We used PCR to screen a library of mutagenized worms for mutants carrying deletions in egl-6 and found additional alleles of egl-6, n4536 and n4537. Both deletions remove the translational start site of the egl-6b transcript and most of the coding sequence of both egl-6 transcripts (Fig. 1b) and are likely to be null alleles of egl-6.
To determine how the n592 mutation affects egl-6, we tested the effects of egl-6 gene dosage on egg-laying. We quantified C. elegans egg-laying behavior using the developmental stage of newly laid eggs, which reflects the time embryos spent in utero2 (Fig. 2a). Statistical comparisons between strains analyzed in this manner are presented in Supplementary Table 1 online. Wild-type worms retained most eggs until the embryos developed to a multicellular but premorphogenic stage (Fig. 2b). egl-6(n592) mutants laid embryos that had developed to the twofold stage or later, reflecting slower rates of egg-laying and longer retention of embryos. egl-6 deletion (egl-6(Δ)) mutants had wild-type egg-laying behavior, indicating that the n592 mutation does not reduce egl-6 gene function. By contrast, transgenic worms with extra copies of wild-type egl-6 laid later-stage eggs than did the wild-type worms. These observations indicate that n592 increases egl-6 activity and that egl-6 inhibits egg-laying. Because activation of GPCRs is accompanied by allosteric changes in the relative positions of transmembrane domains20, n592 might increase receptor function by stabilizing an active conformer of the receptor.
Go signaling inhibits C. elegans egg-laying behavior8,9. Because egl-6 encodes a presumptive GPCR that inhibits egg-laying, we tested whether the egg-laying–defective phenotype caused by a gain-of-function (gf) mutation in egl-6 requires Go signaling. Loss-of-function (lf) mutations in the gene encoding C. elegans Goα, goa-1, increase rates of egg-laying8,9. We observed a corresponding change in the stage of eggs newly laid by goa-1 mutants, with a majority having eight cells or fewer (Fig. 2c). goa-1(lf) also strongly suppressed the egg-laying defects caused by either the n592 mutation or overexpression of wild-type egl-6. egl-6 deletion did not modify the egg-laying behavior of goa-1 mutants. We observed similar results with a different goa-1(lf) allele, n3055 (data not shown). Our data show that egl-6 function strongly depends on goa-1, suggesting that EGL-6 couples to a Go signaling pathway. However, some EGL-6 signaling might be independent of goa-1, as both the egl-6(n592gf) gain-of-function mutation and extra copies of wild-type egl-6 slightly delayed the egg-laying behavior of goa-1 mutants (Fig. 2c).

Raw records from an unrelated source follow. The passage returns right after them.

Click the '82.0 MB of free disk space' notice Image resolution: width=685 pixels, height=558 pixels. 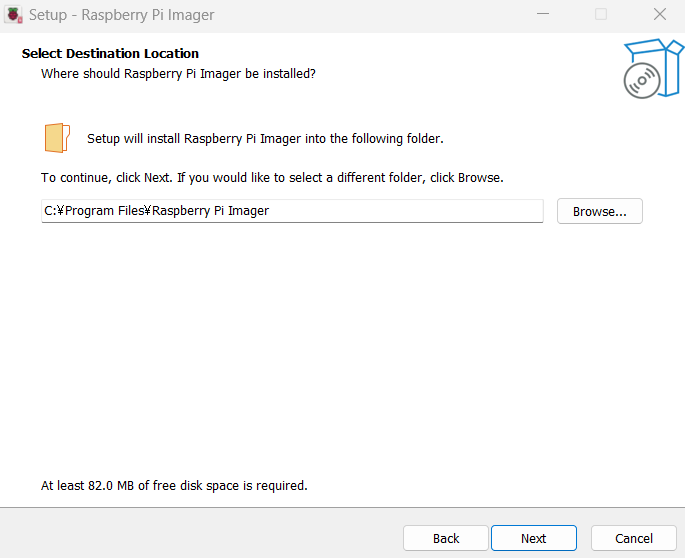(174, 485)
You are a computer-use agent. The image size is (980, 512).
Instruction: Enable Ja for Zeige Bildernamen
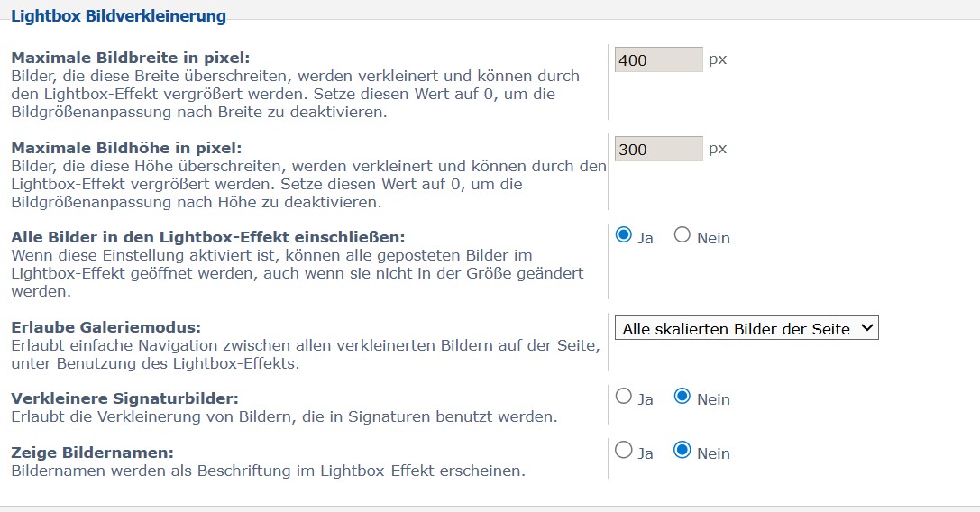coord(623,451)
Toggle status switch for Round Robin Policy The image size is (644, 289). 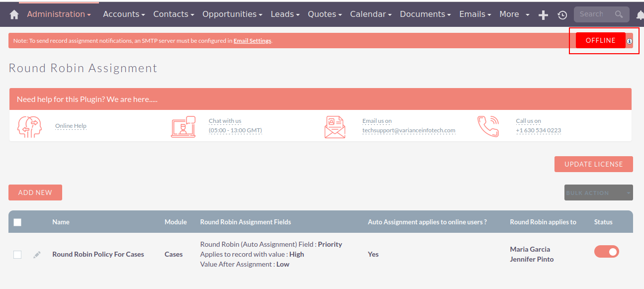606,252
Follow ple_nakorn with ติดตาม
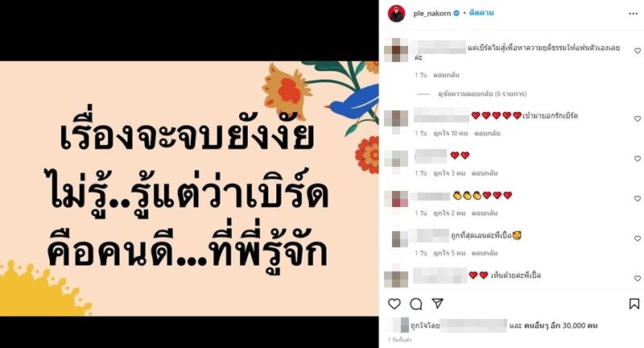This screenshot has height=348, width=644. click(x=481, y=13)
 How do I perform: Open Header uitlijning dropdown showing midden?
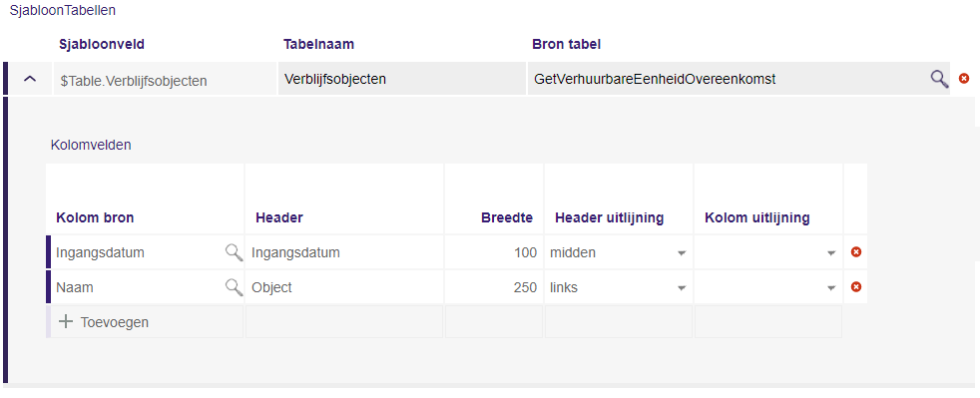(618, 252)
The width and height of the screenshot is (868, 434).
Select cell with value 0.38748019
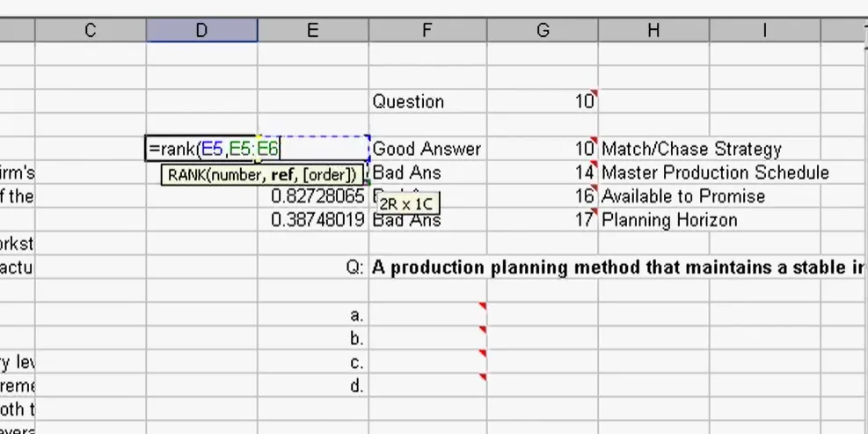[317, 220]
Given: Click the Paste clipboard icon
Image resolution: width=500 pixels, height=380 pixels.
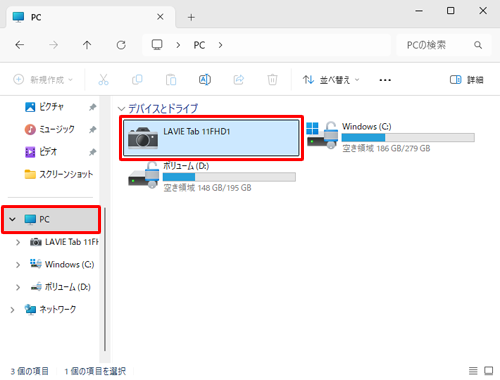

To determine where egl-6 functions, we constructed a green fluorescent protein (GFP) reporter transgene, egl-6gfp. This transgene caused an egg-laying defect that strongly depended on goa-1 function (data not shown), suggesting that it encodes a functional receptor. We detected egl-6gfp expression using an antibody to GFP and observed strong and consistent expression in HSN motor neurons (Fig. 3a) and in GLR cells, glia-like cells in the head. We consistently observed weaker staining of the DVA tail interneuron and occasionally observed staining of the lateral interneurons SDQL and SDQR.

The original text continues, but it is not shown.